His comments are a repetition of National’s spin that NZ Housing properties are ‘badly run down and in dire need of maintenance’;
Finance Minister Bill English has confirmed the Government will need to spend $1.5 billion upgrading state houses as they are sold to social housing providers.
Mr English conceded many state houses were not up to standard and had not been properly maintained.
He said the cost of deferred maintenance had risen to $1.5 billion and that the matter had been raised during discussions with social agencies considering buying state houses.
“They’ve highlighted that. So part of the benefit of the process we’re going through is that these agencies are going to apply a very tight scrutiny to the state of the houses that maybe they might be looking at buying.”

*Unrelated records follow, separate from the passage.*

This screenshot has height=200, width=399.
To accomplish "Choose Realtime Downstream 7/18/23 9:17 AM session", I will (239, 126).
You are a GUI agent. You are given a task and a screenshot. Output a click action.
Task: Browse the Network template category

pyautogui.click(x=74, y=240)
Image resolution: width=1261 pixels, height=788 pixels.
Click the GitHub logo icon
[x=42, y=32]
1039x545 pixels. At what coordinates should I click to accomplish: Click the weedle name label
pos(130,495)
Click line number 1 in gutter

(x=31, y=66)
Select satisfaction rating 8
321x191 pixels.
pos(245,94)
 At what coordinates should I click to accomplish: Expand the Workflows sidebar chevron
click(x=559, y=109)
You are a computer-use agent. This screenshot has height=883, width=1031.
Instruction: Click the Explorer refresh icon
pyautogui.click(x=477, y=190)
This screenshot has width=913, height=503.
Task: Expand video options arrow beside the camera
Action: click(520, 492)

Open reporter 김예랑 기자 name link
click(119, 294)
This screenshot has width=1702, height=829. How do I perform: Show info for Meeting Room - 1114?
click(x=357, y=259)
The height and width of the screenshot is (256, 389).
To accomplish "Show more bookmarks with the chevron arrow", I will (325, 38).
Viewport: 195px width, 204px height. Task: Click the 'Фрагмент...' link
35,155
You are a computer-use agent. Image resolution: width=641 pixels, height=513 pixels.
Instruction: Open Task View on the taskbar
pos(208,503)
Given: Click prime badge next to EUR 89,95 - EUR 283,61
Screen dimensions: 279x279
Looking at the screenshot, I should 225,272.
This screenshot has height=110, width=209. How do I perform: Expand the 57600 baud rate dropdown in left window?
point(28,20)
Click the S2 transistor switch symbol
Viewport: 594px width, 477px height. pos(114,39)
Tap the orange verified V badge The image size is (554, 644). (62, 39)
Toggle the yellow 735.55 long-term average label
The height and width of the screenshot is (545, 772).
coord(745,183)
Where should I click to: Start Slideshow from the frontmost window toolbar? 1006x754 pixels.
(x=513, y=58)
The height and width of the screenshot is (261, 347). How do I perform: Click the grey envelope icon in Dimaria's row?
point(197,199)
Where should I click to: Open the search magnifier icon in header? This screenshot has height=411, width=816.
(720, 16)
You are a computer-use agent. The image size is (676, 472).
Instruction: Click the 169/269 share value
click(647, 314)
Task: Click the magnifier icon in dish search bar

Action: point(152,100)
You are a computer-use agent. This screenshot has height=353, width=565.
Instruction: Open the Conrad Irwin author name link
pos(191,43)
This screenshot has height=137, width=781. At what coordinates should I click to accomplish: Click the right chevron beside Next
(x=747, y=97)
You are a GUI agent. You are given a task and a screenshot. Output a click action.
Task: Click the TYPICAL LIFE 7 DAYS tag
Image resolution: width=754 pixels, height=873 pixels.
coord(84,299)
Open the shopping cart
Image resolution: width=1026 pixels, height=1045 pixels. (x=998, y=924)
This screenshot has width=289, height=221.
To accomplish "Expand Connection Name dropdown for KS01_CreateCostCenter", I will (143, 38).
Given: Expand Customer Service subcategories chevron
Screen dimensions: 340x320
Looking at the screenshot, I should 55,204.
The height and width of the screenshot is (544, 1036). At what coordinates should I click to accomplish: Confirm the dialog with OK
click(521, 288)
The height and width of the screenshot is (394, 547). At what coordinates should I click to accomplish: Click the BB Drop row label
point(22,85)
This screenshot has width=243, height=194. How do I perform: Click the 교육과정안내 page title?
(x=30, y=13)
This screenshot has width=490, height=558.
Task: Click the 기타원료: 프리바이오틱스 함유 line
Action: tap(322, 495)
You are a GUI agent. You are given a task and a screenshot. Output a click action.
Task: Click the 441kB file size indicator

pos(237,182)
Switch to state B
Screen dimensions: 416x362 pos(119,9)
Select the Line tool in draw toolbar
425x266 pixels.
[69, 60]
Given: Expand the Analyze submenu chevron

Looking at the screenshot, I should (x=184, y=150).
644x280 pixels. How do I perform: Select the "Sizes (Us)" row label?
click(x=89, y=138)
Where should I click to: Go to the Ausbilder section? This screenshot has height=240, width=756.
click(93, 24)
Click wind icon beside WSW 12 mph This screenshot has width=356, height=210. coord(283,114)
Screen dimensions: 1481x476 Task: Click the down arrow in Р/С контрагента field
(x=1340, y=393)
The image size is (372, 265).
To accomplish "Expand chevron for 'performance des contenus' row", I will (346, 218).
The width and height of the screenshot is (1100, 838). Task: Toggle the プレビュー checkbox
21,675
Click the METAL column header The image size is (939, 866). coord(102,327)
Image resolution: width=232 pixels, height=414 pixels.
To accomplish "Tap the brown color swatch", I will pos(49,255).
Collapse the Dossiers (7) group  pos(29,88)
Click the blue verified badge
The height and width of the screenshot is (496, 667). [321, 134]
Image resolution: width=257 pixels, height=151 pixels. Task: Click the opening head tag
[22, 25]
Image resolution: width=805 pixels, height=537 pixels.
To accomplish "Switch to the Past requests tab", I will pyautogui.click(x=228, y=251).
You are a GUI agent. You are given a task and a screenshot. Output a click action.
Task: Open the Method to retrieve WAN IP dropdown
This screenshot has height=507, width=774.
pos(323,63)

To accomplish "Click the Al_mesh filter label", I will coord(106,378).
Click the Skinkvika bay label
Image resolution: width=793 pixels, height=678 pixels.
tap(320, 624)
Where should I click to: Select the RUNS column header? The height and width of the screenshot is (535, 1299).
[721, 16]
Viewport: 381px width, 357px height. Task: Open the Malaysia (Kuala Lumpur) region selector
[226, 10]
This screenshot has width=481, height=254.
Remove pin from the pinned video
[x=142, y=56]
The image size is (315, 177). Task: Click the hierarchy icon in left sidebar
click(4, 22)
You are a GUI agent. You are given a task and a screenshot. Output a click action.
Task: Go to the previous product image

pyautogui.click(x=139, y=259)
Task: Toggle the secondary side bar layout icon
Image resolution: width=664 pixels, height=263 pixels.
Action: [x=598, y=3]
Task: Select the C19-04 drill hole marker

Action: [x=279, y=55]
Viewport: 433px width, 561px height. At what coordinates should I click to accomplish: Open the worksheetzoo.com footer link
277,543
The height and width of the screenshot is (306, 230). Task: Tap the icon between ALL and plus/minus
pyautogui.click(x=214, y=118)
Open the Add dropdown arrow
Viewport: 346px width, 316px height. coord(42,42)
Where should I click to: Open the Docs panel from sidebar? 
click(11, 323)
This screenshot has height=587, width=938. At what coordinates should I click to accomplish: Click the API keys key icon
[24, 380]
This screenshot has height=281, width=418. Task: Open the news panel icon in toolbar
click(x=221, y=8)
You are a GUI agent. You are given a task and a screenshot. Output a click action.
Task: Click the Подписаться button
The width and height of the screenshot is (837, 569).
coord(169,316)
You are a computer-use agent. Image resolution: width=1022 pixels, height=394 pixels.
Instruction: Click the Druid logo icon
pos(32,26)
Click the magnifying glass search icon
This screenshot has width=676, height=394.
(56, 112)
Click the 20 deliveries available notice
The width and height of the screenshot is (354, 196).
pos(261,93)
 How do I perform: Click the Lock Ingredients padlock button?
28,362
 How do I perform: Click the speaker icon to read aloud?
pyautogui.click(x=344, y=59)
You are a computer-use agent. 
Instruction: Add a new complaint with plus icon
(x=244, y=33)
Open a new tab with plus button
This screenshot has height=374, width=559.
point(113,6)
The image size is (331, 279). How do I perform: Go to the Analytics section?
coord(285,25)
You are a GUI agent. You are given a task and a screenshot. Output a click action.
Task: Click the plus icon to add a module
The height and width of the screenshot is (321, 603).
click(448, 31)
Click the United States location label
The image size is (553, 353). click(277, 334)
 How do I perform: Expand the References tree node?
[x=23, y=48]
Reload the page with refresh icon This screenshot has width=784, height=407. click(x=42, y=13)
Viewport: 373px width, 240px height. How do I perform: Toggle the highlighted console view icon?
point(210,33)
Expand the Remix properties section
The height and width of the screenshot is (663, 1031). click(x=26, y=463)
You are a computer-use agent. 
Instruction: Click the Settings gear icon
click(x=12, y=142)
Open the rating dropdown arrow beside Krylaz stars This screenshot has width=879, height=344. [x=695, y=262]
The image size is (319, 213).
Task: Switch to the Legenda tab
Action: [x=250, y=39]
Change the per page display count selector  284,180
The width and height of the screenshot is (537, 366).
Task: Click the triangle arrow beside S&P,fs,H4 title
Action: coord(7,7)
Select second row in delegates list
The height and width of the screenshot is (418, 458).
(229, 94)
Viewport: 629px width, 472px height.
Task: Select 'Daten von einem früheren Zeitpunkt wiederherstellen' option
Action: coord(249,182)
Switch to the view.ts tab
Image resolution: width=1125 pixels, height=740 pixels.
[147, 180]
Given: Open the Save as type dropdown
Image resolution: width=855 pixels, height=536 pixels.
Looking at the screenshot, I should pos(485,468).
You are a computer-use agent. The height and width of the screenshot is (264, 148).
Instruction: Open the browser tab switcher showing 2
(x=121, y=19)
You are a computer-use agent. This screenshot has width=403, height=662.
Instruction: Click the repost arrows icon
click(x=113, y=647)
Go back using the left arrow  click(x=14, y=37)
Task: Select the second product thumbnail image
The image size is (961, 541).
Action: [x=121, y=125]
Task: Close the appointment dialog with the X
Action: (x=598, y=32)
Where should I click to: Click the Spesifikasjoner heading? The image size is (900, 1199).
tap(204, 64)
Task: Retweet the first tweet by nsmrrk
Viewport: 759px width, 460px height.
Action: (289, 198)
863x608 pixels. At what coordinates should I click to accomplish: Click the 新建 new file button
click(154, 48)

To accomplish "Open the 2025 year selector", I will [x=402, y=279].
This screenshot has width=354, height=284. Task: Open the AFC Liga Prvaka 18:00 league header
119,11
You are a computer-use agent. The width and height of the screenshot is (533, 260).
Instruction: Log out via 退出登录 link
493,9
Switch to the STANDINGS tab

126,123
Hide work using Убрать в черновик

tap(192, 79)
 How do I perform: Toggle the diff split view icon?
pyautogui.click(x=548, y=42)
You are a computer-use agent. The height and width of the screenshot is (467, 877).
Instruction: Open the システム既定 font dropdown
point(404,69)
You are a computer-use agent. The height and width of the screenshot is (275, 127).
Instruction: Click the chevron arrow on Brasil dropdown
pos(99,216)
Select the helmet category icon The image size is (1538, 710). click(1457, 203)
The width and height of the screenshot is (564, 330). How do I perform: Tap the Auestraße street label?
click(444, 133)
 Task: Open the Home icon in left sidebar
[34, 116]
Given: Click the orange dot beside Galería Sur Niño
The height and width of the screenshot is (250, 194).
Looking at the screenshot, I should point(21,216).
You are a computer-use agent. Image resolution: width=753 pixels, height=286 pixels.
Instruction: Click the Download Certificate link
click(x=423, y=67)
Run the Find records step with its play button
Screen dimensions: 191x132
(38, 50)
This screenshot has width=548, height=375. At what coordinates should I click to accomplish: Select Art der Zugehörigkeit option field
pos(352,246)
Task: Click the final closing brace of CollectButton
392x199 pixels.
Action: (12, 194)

Mr English blamed the former Labour-led Government, saying it had focused more on building new state houses than on maintaining existing homes.
English’s apportioning of blame to the previous Labour government is disingenuous.
The sole reason why Housing NZ has not been able to maintain it’s properties is that it has had to pay dividends from income (rent paid by low-income/beneficiary tenants) to successive governments. According to National’s Building and Housing Minister, Dr Nick Smith;
“The average dividend under the 5 years so far of this Government has been $88 million. The dividend this year  is $90 million…”
Fairfax reported Nick Smith as stating;
Smith said the dividend had been been fairly consistent in the past several years – $71m in 2010, $68m in 2011, $77m in 2012 and $90m in 2013.
Four years worth of dividends – $306 million – were paid to the government’s Consolidated Fund. No wonder Housing NZ is unable to maintain it’s properties.
National was brutal in it’s expectations of huge windfalls from Housing NZ;
The letters reveal that on six occasions ministers asked for dividends to be hiked, or paid faster. In March 2010, Maurice Williamson wrote: “I expect . . . a significantly higher annual return to the Crown.”
Phil Heatley, when he was housing minister, asked that in 2011-12 and 2012-13 the dividend be $45m higher than that forecast in the 2011 Budget. Later he revised expectations upwards, to $251m over three years.
In July last year, Smith said “dividend levels should be significant enough to represent a challenge”.
These demands from National ministers were placed on a government department charged with housing the poorest and most vulnerable in our society. Williamson, Heatley, and Smith were content to bleed Housing NZ and let tenants live in cold, damp, miserable conditions.
Williamson, Heatley, and Smith – National’s 21st century slumlords.
As with Solid Energy, National exploited government departments and SOEs such as ACC, as “cash cows”, with which to balance their books to return to Budget surplus. (see: Solid Energy – A solid drama of facts, fibs, and fall-guys )
It is also worthy to note that National Ministers are employing spin when it comes to state house sales. English and other ministers use the term “transfer” and not sale.
On 6 May, Bill English stated that houses would not be sold “unless tenants get better services and taxpayers get fair and reasonable value“.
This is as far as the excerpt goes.